The Green Tree Frog population, like many frogs, has also suffered a decline over recent years. Frog experts are reporting that they have almost disappeared from the Sydney basin; it may even be listed soon as an endangered species in the Sydney bioregion. The main danger to the green tree Frog is the destruction of its habitat through wetland clearance and drainage, as well as chemical use.
Diet and Behaviour
The tree frog’s diet includes spiders, crickets, lizards, other frogs and cockroaches and, when in captivity, it will even eat small mice.
Eggs are laid in clusters that float on the surface of the water in flooded ditches and small temporary ponds. Tadpoles can reach a total length of up to nearly 7 cm and are dusky brown in colour. They swim throughout all levels of water bodies, and take at least one month to develop into frogs, although tadpoles in colder areas may take much longer. Breeds during spring and summer.
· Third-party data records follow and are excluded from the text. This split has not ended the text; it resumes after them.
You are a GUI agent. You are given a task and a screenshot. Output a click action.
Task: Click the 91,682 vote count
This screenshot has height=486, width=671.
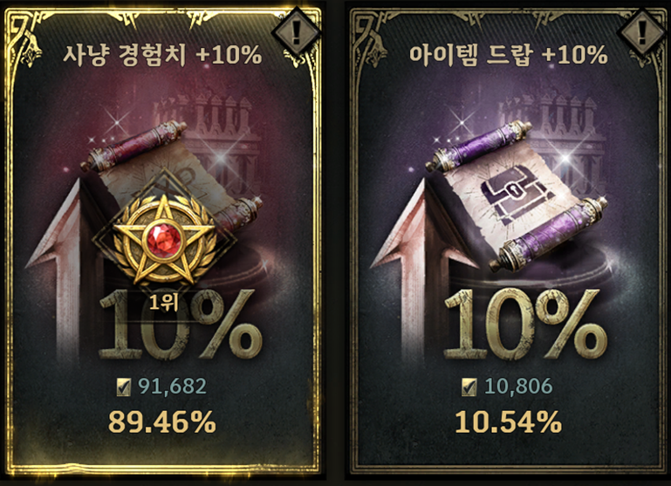click(172, 387)
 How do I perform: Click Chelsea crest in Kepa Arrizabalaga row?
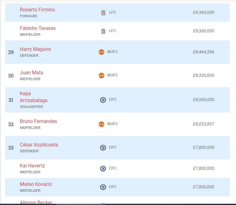[103, 100]
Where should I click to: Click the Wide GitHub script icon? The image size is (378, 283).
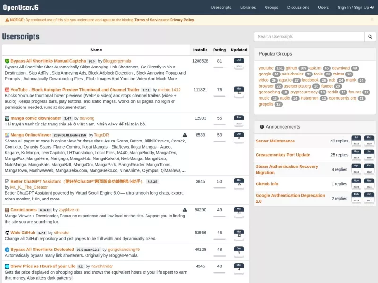click(x=7, y=233)
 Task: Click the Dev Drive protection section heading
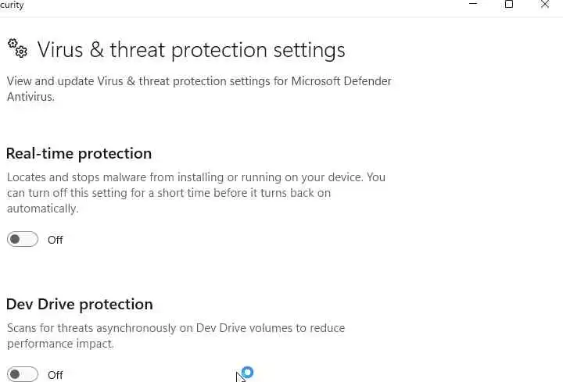[80, 304]
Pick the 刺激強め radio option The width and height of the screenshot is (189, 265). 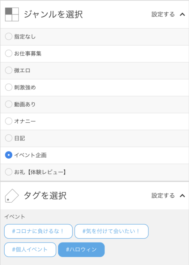click(9, 87)
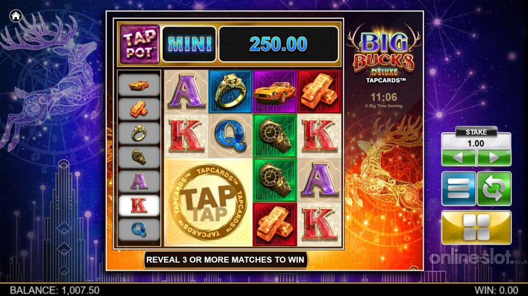The image size is (528, 296).
Task: Select the highlighted K paytable entry
Action: (x=139, y=206)
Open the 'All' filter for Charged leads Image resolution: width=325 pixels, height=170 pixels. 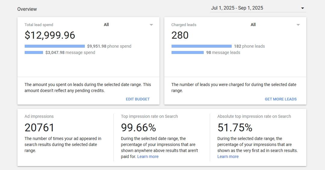(253, 25)
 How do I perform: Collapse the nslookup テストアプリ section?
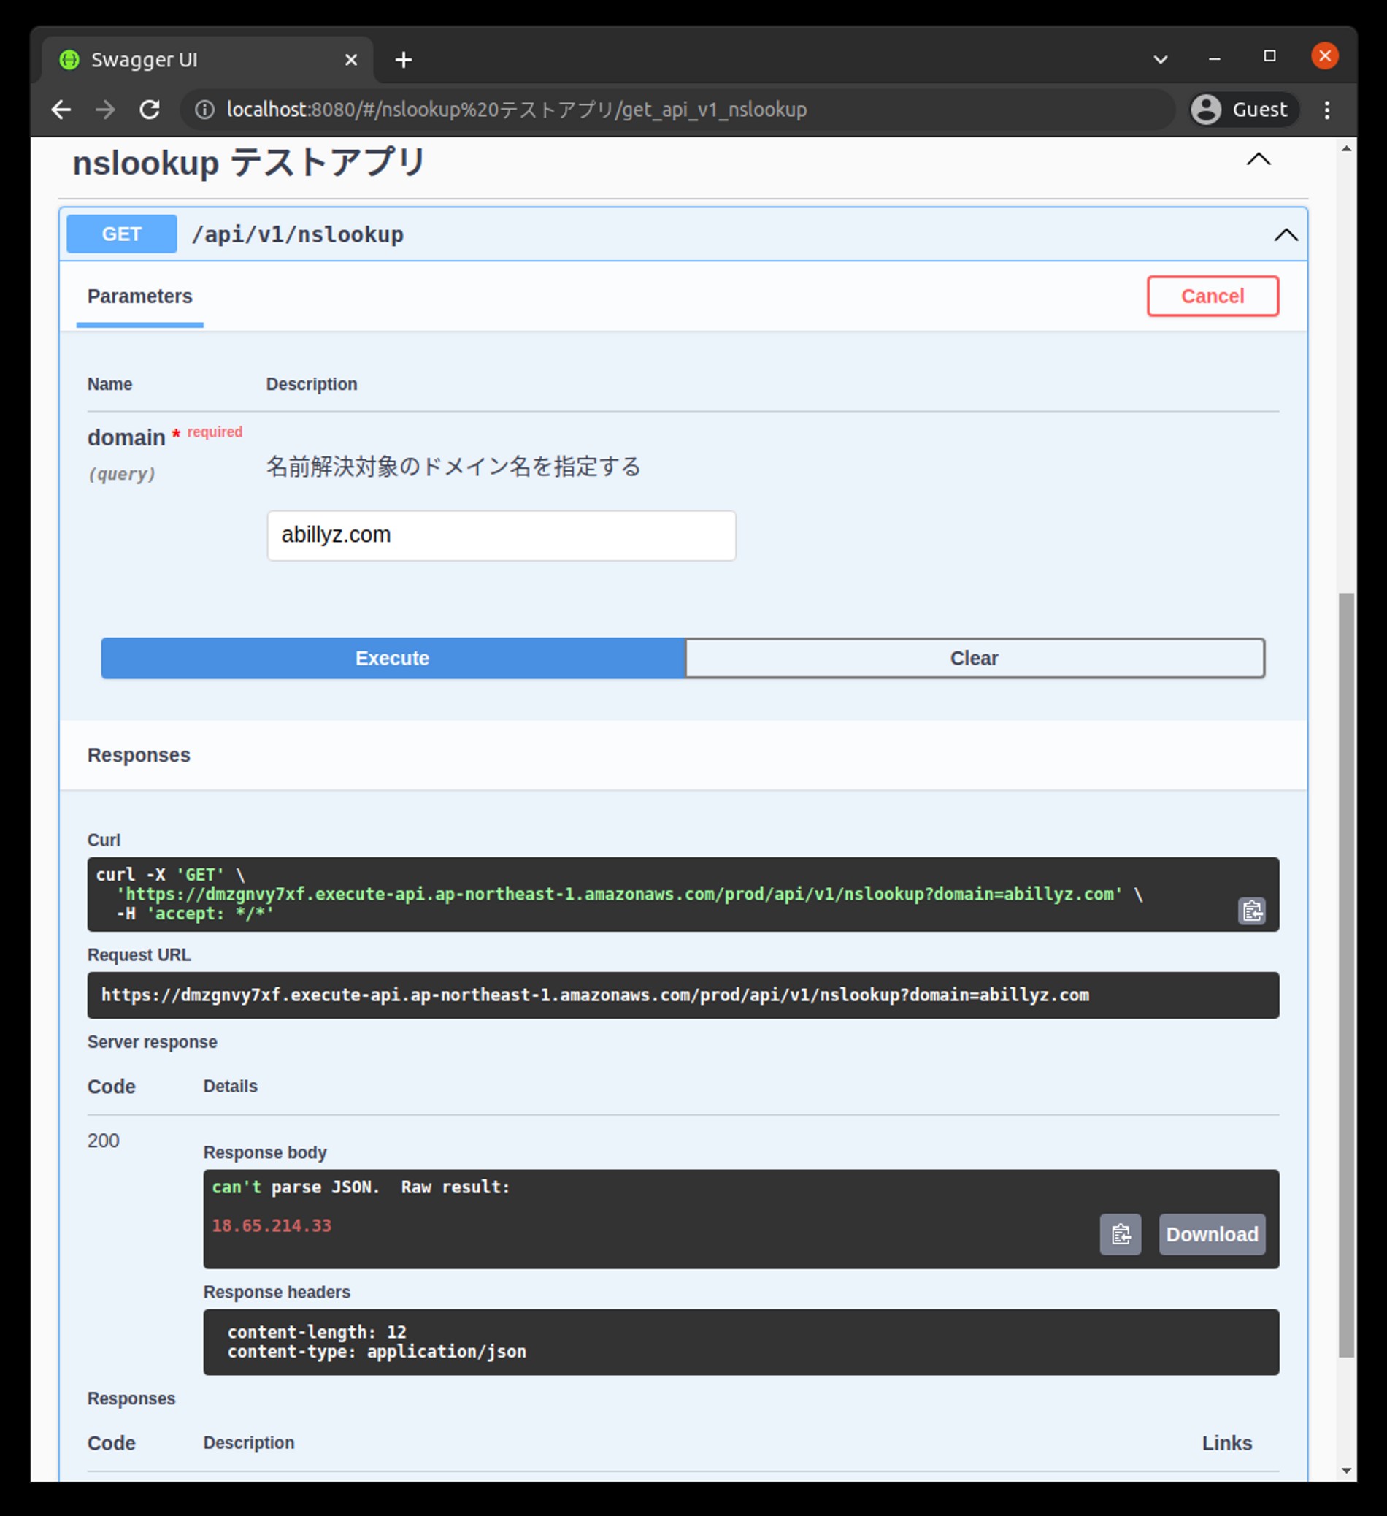[1258, 159]
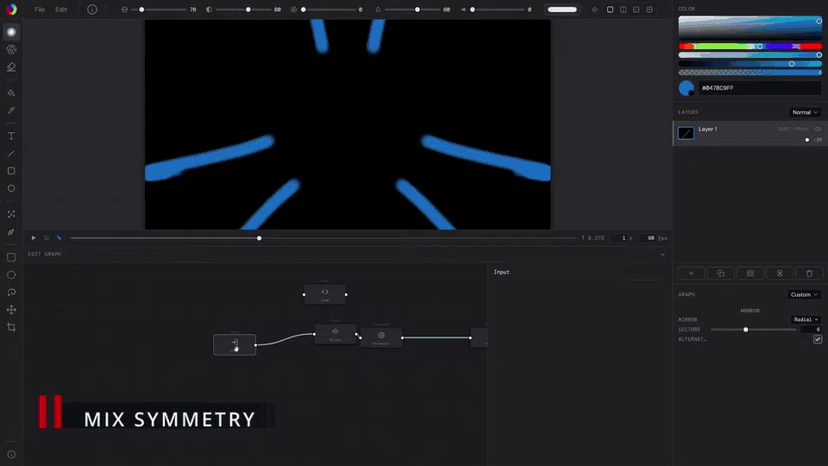Toggle the Alternate checkbox in Mirror settings
This screenshot has height=466, width=828.
tap(818, 339)
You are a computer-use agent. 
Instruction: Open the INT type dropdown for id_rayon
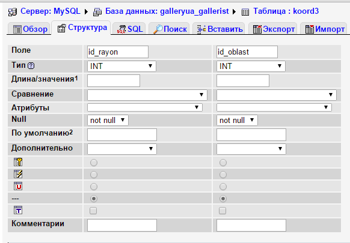point(121,66)
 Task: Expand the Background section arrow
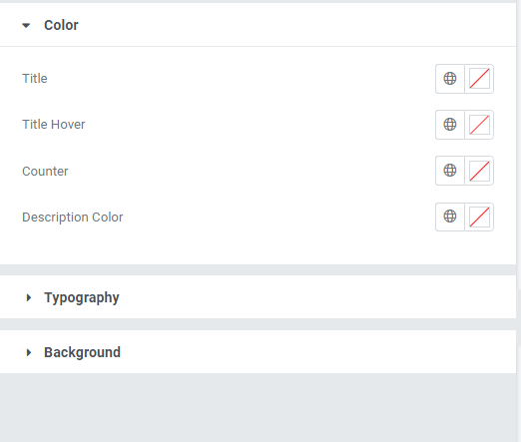pyautogui.click(x=29, y=352)
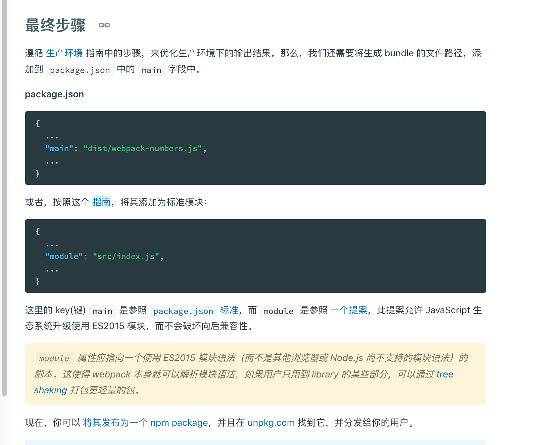Follow the 指南 link above module snippet
The width and height of the screenshot is (533, 445).
point(101,202)
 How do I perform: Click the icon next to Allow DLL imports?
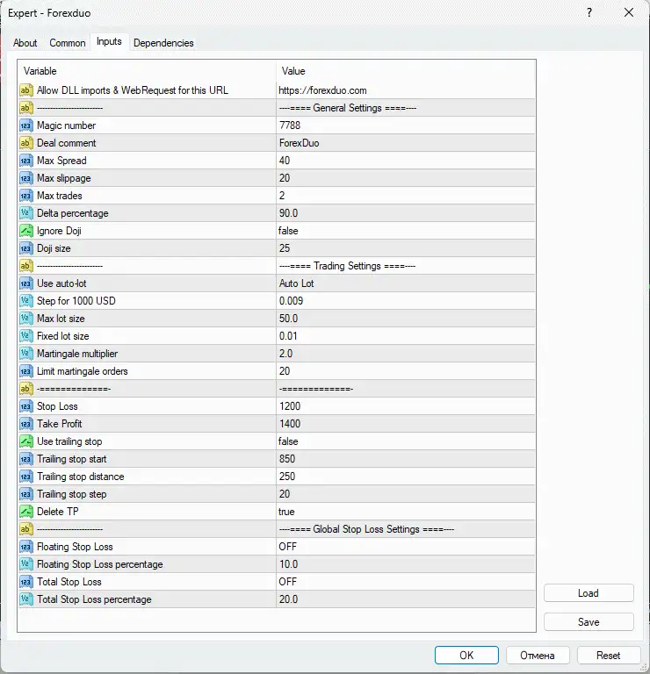point(25,90)
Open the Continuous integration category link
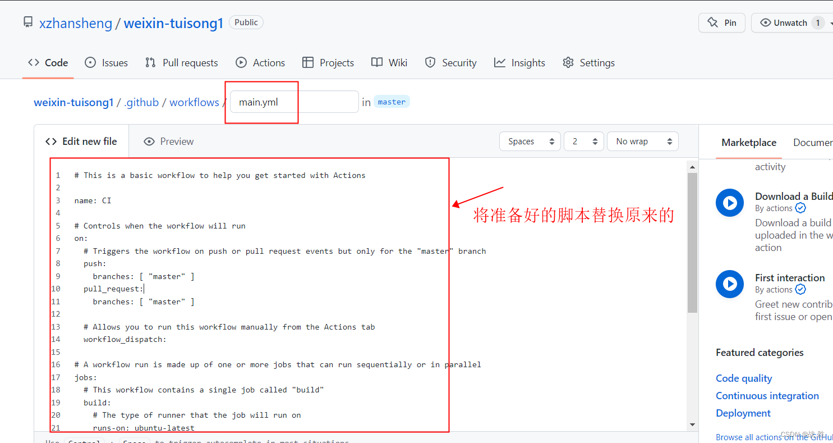 point(767,396)
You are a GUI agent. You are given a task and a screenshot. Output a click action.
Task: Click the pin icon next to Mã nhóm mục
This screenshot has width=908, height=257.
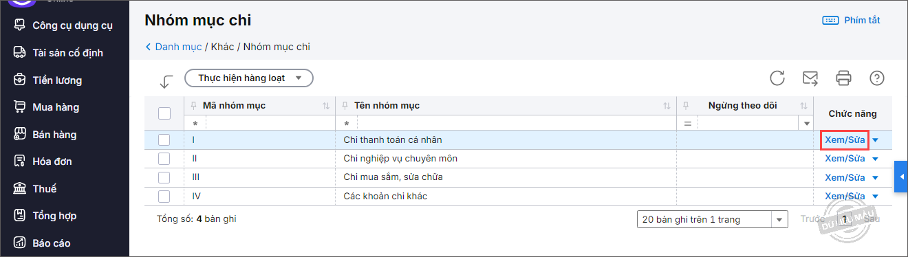pyautogui.click(x=195, y=106)
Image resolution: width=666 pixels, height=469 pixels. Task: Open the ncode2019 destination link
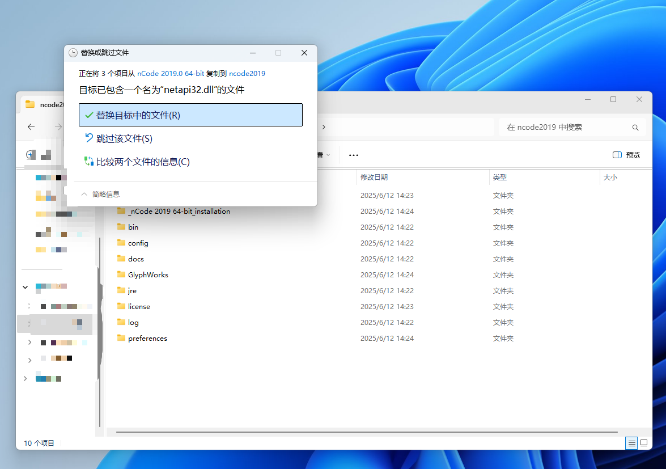[x=247, y=73]
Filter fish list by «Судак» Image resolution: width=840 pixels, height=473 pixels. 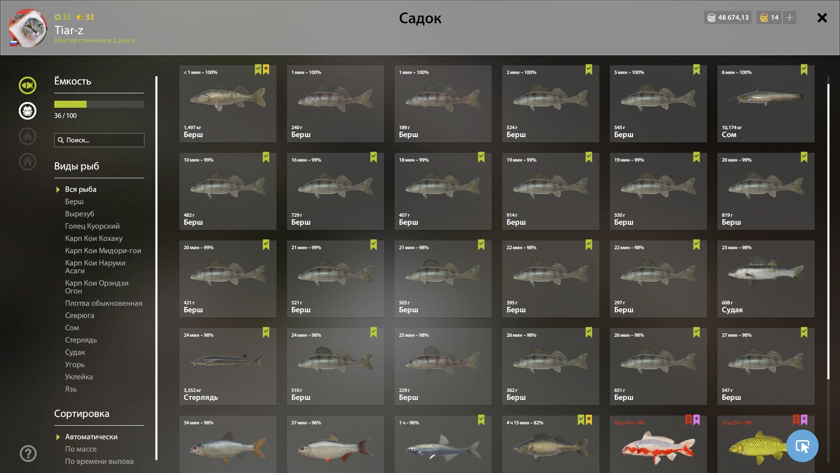tap(75, 352)
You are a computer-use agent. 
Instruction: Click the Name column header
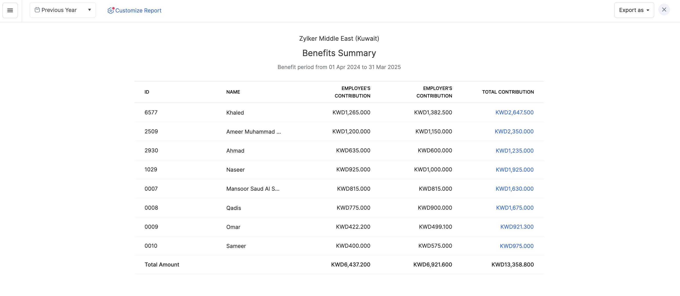coord(233,92)
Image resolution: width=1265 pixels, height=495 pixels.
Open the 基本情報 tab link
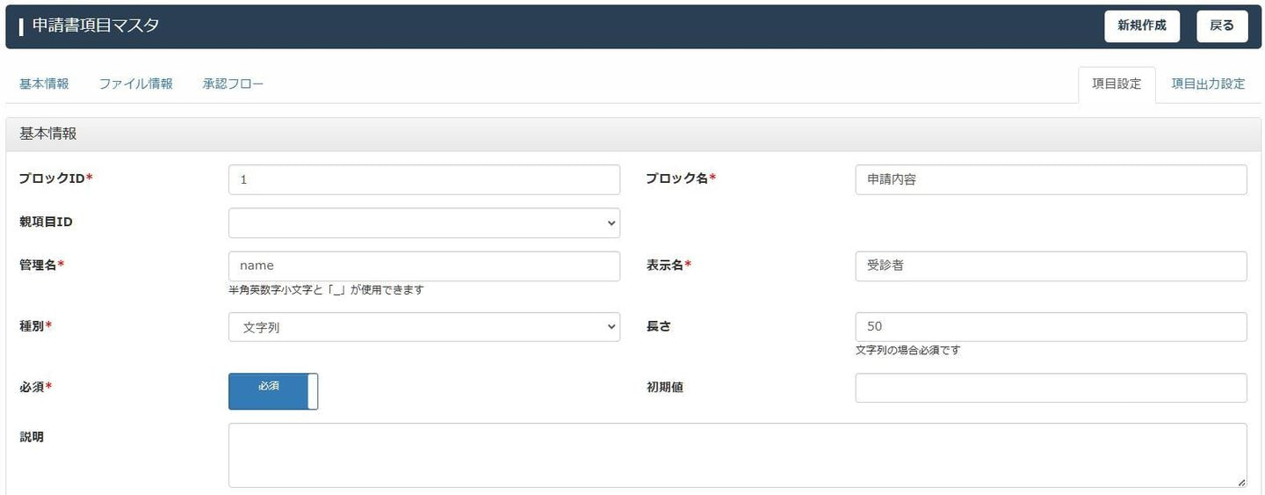coord(44,84)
They were impacted during the 2019/ 20 bushfire disaster and like most Australian frog species also suffer from the impacts of feral predators, climate change and disease, such as Chytrid Fungus. Chytrid is a fungus that primarily affects the skin of a frog and can spread extremely quickly through an ecosystem, but also between ecosystems.
How Aussie Ark is helping
The green tree frog calls Conservation Ark home, which is a state-of-the-art breeding facility put in to house frog species and turtles at the Australian Reptile Park. Aussie Ark and the Australian Reptile Park will breed the frogs and house them as they develop into fully grown frogs, before releasing them back into streams and waterways in the wild. Beyond this, the organisations are taking part in projects that are looking at the cause and cure for Chytrid fungus.